One of the priority areas in healthcare is the concept of predictive, preventive and personalized medicine, which is based on an individualized approach to the patient, including before the onset of diseases such as glaucoma.
PURPOSE
This study was conducted to substantiate the necessity of close monitoring of primary angle closure suspects (PACs) by comparing their clinical and anatomical parameters with those in normal eyes and in primary angle closure (PAC) before and after lens extraction (LE) or laser peripheral iridotomy (LPI).
MATERIAL AND METHODS
This prospective study included 30 PACs patients. The comparison group consisted of 60 patients with PAC: 30 patients underwent LE with intraocular lens implantation, and 30 patients underwent LPI. Control group — 30 eyes without ophthalmic pathology. All subjects underwent swept-source optical coherence tomography (SS-OCT), including analysis of choroidal thickness in the macula, lens vault (LV), iris thickness and curvature (ICurv), and anterior chamber angle (ACA) profile. Machine learning methods were used, including data driven soft independent modelling of class analogies (DD-SIMCA).
RESULTS
The parameters of PACs eyes occupied an intermediate position between those of PAC before treatment (according to DD-SIMCA classification) and normal eyes, but remained distinct from PAC eyes after treatment, falling outside the “safety zone” relative to normal values.
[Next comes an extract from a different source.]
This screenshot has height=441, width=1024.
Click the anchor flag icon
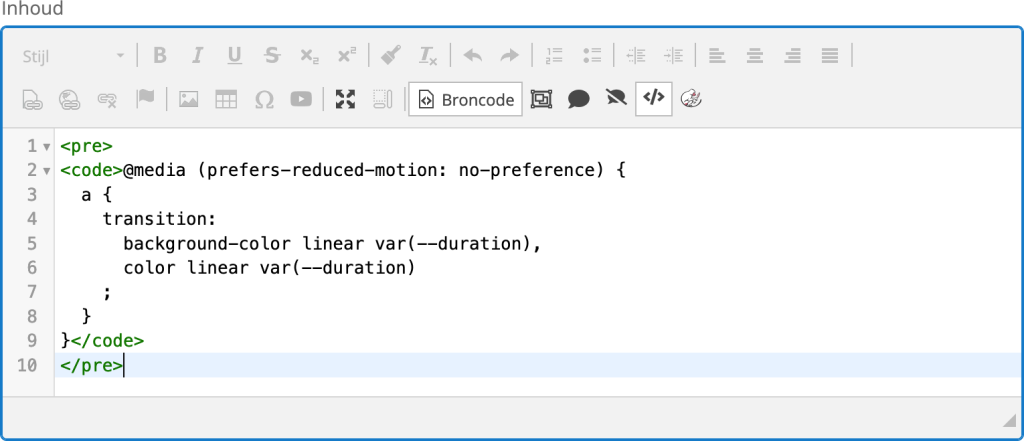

Compared with the PAC group after LE, the PACs group had a shallower anterior chamber (2.60±0.13 mm vs. 3.63±0.199 mm, p=0.00), a narrower ACA profile (all p=0.00), a steeper iris (all p=0.00), lower uncorrected visual acuity (0.50±0.24 vs. 0.95±0.08, p=0.00), and a higher spherical equivalent (SE). Compared with PAC eyes after PLI, the PACs had greater LV (0.84±0.11 mm vs. 0.58±0.07 mm, p=0.00), higher intraocular pressure (19.7±0.8 mm Hg vs. 16.9±2.0 mm Hg, p=0.00), greater ICurv (all p<0.05), higher SE, and a narrower ACA profile.
CONCLUSION
Untreated PACs have significantly worse clinical and anatomical parameters, both in comparison with the norm and with PAC patients after treatment. This substantiates the need for closer monitoring of PACs.